Les analyses des courtiers en affrètement diffèrent. Il est difficile de se faire une idée de ce que seront les prochaines semaines sur le marché des vracs secs. En effet, à lire le rapport hebdomadaire de Fearnleys pour la semaine du 11 au 16 mars, les taux de fret des Capesizes sont stables « malgré des incertitudes dans le monde », souligne le courtier. Un Capesize se négocie aux environs de 18 900 $/j cette semaine contre 21 800 $/j la semaine passée. Les liaisons entre le Brésil et la Chine, opérant principale sur des minerais et du charbon, s’évaluent aux environs de 30$/t contre 30,5$/t la semaine précédente.

Une hausse de 63,7% pour les Capesizes

Une analyse que ne partage pas Intermodal, courtier grec, dans son rapport du 15 mars. « Le marché des vracs secs a connu une activité débordante dans les derniers jours », indique le rapport hebdomadaire. En effet, il constate une hausse de 63,7% à 22 195$/j. Il s’agit de la plus forte hausse du Baltic Dry Index au cours de la semaine. Les autres types de navires se sont inscrits dans la même veine avec des progressions sans pour autant atteindre le taux de croissance des Capesizes. Les Panamax ont vu leurs taux augmenter de 14,5% à 28 685 $/j et les Supramax ont suivi le mouvement avec une progression de 13,6% à 32 330$/j.

Allongement du temps de transport

Ces hausses des taux d’affrètement s’expliquent, notamment, par les sanctions imposées par l’Union européenne sur les produits russes.
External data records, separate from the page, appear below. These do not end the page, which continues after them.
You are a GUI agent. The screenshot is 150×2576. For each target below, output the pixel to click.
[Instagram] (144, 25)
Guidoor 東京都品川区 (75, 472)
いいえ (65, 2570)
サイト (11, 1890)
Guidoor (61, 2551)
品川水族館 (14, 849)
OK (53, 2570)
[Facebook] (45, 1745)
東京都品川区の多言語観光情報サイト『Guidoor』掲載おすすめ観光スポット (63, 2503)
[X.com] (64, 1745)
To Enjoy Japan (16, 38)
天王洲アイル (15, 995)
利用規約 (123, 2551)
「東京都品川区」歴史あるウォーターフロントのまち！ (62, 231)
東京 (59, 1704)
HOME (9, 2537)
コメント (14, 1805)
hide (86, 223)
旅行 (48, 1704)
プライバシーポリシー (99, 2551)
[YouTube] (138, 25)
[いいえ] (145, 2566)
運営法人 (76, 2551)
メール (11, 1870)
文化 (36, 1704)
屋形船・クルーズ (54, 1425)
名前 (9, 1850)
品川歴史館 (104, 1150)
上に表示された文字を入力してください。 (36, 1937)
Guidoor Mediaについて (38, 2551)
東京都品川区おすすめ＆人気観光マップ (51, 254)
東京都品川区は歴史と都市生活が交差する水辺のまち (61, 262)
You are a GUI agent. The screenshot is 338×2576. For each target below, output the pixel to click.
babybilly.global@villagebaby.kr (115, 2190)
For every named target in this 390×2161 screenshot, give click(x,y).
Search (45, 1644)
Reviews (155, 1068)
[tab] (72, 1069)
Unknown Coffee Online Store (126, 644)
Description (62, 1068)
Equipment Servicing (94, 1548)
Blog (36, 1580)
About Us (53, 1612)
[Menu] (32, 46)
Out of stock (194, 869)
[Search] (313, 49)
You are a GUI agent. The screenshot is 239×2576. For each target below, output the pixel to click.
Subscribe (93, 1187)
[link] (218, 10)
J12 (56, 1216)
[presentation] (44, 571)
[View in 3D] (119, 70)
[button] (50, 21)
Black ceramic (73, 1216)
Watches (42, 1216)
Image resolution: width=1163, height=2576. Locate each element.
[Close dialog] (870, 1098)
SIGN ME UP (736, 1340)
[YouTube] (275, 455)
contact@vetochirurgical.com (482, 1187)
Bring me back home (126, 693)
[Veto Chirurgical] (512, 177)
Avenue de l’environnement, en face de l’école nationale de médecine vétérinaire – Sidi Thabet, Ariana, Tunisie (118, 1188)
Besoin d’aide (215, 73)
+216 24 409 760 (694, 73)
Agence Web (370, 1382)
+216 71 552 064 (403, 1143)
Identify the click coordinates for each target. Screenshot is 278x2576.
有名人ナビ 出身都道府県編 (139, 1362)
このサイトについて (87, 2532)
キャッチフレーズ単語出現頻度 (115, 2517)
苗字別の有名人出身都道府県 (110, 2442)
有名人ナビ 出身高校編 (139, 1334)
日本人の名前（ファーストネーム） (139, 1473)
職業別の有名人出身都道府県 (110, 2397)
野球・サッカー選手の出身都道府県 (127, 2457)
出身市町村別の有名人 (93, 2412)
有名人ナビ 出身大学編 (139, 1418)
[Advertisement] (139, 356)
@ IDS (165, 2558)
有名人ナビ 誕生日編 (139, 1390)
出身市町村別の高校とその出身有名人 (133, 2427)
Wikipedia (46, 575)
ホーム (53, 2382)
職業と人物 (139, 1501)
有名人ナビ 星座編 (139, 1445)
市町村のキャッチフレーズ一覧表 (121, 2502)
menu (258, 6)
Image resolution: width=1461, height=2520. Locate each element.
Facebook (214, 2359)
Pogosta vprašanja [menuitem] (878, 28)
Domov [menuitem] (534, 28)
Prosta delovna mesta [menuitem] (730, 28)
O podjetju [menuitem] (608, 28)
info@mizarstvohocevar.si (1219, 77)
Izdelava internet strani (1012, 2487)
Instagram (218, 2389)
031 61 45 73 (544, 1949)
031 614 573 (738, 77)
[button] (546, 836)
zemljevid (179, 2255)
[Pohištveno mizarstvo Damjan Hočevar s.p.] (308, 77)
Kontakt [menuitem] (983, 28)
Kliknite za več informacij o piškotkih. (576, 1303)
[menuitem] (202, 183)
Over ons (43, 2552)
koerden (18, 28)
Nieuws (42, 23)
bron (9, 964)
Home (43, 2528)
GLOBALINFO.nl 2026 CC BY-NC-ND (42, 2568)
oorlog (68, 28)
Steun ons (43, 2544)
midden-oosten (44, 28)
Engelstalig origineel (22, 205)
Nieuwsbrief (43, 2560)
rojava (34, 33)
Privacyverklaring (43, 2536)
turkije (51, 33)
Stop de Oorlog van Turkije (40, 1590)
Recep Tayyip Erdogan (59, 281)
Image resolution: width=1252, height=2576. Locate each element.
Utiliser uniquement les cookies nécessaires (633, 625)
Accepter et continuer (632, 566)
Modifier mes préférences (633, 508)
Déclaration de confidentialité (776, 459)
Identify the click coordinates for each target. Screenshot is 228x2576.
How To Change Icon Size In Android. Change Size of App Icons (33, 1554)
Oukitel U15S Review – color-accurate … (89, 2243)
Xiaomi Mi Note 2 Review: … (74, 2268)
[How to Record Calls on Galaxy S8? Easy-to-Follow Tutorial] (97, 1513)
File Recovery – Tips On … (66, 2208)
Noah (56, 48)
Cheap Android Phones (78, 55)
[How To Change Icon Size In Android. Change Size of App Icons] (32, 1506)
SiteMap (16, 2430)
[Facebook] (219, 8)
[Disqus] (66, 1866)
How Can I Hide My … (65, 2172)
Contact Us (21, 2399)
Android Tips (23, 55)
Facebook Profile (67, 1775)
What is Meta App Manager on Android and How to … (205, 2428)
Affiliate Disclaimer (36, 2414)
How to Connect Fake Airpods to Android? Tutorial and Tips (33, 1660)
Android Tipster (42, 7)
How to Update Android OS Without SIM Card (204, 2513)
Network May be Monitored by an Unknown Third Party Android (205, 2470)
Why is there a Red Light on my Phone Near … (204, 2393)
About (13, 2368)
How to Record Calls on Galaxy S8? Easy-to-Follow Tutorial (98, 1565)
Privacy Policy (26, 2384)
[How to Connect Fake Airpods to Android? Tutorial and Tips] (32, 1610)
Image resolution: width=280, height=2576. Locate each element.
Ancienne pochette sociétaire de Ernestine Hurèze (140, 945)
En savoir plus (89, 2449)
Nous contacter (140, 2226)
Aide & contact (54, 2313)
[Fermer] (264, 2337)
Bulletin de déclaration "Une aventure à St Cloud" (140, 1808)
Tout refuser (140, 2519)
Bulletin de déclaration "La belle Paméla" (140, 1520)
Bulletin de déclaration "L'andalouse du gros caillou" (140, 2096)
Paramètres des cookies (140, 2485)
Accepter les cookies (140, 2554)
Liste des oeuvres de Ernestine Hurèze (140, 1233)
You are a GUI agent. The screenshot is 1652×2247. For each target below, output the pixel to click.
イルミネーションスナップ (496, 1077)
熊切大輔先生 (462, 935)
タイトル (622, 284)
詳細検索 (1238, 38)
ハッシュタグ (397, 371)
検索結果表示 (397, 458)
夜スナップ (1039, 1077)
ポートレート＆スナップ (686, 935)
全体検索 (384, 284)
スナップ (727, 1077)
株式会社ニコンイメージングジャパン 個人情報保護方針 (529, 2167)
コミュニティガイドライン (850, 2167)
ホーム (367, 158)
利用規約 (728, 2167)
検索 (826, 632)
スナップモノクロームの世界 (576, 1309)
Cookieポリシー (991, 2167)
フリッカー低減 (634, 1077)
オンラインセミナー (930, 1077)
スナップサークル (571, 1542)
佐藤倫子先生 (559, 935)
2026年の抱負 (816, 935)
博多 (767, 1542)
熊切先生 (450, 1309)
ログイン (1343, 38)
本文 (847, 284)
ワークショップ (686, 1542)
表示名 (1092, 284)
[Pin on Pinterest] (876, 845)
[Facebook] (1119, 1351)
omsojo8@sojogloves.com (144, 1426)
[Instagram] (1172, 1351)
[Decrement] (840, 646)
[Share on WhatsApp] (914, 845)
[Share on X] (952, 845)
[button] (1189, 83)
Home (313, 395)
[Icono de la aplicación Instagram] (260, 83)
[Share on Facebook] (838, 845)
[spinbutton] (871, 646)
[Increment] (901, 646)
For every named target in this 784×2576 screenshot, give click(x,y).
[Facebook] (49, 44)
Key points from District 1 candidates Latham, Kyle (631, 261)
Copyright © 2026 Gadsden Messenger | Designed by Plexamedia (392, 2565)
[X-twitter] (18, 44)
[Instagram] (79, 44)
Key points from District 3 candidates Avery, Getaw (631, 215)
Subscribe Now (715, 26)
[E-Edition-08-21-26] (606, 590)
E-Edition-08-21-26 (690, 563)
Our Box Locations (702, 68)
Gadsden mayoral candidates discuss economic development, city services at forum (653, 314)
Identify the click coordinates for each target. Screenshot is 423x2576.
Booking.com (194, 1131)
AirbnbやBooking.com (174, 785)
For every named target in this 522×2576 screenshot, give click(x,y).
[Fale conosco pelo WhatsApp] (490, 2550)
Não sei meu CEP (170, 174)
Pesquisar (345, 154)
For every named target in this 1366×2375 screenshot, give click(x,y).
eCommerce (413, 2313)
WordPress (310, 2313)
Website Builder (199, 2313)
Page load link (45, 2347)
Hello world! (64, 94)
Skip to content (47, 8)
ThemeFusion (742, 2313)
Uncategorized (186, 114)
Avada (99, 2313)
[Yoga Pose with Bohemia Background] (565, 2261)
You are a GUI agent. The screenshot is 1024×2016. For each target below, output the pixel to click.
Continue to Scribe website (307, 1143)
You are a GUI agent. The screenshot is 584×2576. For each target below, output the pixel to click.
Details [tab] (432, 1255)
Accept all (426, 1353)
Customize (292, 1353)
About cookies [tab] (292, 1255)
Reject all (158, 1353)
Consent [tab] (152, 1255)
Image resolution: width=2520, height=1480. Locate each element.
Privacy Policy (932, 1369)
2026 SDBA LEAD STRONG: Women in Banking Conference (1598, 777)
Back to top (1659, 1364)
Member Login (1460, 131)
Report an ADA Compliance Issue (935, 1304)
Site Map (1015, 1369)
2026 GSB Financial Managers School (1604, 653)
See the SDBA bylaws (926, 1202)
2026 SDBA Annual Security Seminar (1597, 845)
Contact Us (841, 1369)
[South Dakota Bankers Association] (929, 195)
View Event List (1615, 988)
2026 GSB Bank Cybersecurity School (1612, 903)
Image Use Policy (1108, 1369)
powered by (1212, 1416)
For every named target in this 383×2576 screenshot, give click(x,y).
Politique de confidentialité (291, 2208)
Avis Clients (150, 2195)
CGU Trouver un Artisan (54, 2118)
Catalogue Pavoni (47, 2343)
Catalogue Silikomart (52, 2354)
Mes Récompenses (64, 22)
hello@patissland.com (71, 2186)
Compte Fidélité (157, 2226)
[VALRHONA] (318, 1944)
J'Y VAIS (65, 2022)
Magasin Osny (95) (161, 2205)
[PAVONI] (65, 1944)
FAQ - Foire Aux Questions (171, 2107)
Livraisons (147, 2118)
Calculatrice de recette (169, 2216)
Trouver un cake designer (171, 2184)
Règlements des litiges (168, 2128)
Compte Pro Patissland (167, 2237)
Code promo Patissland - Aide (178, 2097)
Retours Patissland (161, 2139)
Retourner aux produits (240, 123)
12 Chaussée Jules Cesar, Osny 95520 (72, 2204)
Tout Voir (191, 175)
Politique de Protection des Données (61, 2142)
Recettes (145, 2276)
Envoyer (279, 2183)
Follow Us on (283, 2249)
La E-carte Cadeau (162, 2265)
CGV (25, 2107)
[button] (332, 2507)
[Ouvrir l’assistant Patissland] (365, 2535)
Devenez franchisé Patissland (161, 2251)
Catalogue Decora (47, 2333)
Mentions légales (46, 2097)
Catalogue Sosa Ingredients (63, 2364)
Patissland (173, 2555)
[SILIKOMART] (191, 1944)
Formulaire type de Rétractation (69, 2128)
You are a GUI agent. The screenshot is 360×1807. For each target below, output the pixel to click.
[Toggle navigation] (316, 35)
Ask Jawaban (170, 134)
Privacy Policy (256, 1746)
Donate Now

Le charbon russe est inscrit sur la liste noire de l’UE. Les pays vont alors s’approvisionner sur le marché australien. Pour les armateurs, cela signifie un allongement du temps de transport et donc une disponibilité en navire plus réduite. Une tendance qui se révèle aussi au départ d’Indonésie. Après l’interdiction d’exporter du charbon en janvier, Djakarta a décidé de revenir en force sur le marché international. Les opérateurs asiatiques, coupés du charbon russe, se tournent vers l’Indonésie.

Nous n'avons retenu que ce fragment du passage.